- **Task prompt**
Look for the line with "How do I perform: Click the greyed-out" in the data below, then reproduce word for word that line and every line after it. Leave out all pictures and add nothing.

- Opening Delimiter -

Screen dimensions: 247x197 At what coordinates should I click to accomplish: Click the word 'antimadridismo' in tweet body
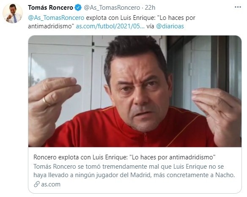pyautogui.click(x=49, y=26)
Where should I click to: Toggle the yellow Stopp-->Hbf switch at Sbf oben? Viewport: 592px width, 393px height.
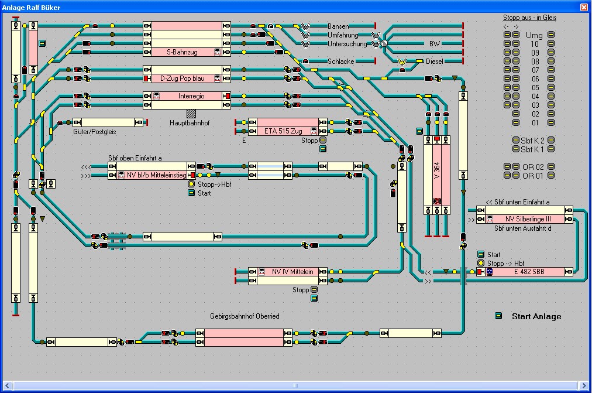point(191,184)
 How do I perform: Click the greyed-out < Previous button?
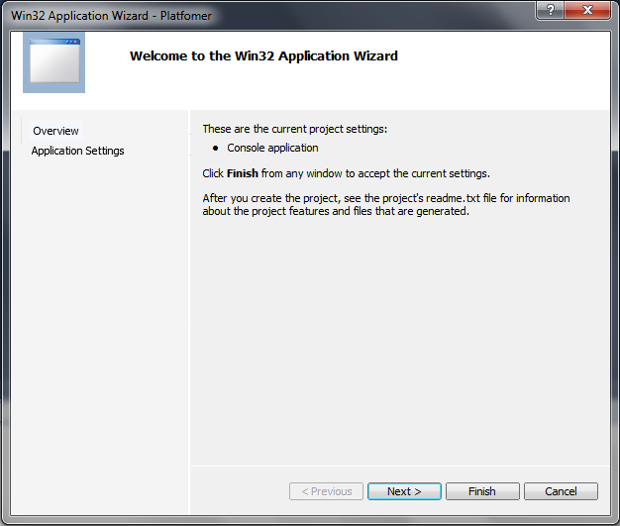pyautogui.click(x=326, y=491)
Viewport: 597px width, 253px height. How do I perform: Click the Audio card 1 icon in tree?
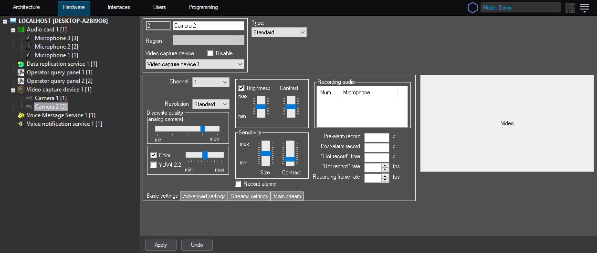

- Closing Delimiter -

- **Answer section**
 How do I perform: Click the greyed-out < Previous button?
pyautogui.click(x=326, y=491)
Viewport: 597px width, 253px height. How do I perform: Click the Audio card 1 icon in tree?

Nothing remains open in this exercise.